Drop your findings here or open an issue we're actively watching both.
Hush
Hey Product Hunt! I'm @lordhasanali , CEO of weya AI.
We watched great voice AI fail in production, over and over, not because of the model, but because of the audio. Noisy environments, competing voices, background hum. Nobody was solving this properly, so we did.
Introducing Hush, our first in-house open-source speech enhancement model, which:
• Isolates the primary speaker and removes everything else in real time
• Runs entirely on CPU, under 1ms per frame - no GPU needed
• Language-agnostic - works across all spoken languages out of the box
• Apache 2.0 - free to use in production today
We launched at #5 on HuggingFace's Audio-to-Audio leaderboard, and this is just the start.
We'll be here all day answering questions.
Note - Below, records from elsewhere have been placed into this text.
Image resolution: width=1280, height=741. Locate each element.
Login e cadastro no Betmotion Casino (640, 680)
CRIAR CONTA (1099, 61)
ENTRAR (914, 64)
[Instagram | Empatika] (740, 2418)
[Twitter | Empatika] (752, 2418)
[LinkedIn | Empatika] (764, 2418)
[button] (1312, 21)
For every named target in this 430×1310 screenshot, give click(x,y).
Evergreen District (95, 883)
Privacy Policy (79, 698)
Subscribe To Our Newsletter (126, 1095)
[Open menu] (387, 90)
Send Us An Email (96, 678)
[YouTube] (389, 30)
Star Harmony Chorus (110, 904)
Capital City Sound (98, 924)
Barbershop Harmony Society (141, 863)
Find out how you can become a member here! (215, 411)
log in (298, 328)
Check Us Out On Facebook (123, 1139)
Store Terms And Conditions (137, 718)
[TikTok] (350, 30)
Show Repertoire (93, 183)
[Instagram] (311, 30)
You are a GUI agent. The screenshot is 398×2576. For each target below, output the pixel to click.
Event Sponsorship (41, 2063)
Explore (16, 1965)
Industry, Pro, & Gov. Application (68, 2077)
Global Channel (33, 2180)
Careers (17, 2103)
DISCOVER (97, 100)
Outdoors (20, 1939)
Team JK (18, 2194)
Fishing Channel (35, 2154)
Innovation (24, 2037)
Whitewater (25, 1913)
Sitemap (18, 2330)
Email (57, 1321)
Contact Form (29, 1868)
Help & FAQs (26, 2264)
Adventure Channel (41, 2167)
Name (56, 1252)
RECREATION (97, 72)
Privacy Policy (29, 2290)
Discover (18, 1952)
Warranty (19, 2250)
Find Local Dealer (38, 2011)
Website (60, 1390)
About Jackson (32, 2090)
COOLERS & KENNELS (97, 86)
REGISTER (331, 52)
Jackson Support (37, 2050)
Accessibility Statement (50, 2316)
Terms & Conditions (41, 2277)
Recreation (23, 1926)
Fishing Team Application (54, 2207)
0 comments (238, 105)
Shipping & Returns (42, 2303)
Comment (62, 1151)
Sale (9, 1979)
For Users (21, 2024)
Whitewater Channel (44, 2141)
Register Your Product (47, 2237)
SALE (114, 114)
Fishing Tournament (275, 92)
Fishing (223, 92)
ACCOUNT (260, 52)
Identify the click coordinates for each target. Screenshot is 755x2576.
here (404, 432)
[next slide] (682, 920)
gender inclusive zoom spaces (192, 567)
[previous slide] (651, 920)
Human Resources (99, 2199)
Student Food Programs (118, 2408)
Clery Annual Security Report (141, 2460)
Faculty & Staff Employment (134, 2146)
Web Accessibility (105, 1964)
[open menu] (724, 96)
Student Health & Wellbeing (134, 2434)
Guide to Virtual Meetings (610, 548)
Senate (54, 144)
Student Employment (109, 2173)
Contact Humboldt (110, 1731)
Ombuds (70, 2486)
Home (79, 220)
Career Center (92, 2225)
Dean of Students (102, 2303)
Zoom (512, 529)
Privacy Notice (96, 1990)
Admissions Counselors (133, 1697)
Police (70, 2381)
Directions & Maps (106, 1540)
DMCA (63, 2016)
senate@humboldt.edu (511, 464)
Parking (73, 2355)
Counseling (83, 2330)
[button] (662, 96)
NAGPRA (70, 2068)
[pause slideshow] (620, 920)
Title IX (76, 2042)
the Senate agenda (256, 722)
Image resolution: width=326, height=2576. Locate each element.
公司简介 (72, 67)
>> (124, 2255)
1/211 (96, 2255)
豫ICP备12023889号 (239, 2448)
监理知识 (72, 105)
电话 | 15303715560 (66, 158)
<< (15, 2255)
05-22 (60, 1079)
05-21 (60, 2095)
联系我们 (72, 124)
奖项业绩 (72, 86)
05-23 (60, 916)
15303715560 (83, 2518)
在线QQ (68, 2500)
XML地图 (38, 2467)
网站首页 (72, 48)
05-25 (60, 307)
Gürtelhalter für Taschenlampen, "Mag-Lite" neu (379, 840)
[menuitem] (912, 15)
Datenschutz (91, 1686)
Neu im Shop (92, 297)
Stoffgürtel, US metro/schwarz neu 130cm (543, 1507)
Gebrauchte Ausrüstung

Try it, break it, and let us know what you think!
Sub-ms matters because voice UX breaks when the audio path gets clever but slow. The edge case I would watch is the handoff between suppression and downstream turn detection; a clean stream is useful only if it preserves the timing signals.
Hush
@krekeltronics Exactly right, and this is an underappreciated failure mode in most voice AI stacks.
Hush processes in 10ms frames and preserves frame boundaries cleanly through the pipeline, so the timing signals VAD and turn detection rely on stay intact. We specifically avoided any lookahead buffering that would smear those boundaries, because we saw firsthand how that breaks turn-taking on live calls.
The gain mask approach also helps here since we're not hard-gating or dropping frames, silence and trailing speech edges are preserved naturally rather than getting clipped in ways that confuse downstream turn detection.
It's something we'll be stress-testing explicitly in v2. Keen to hear if you've seen specific failure patterns worth designing against.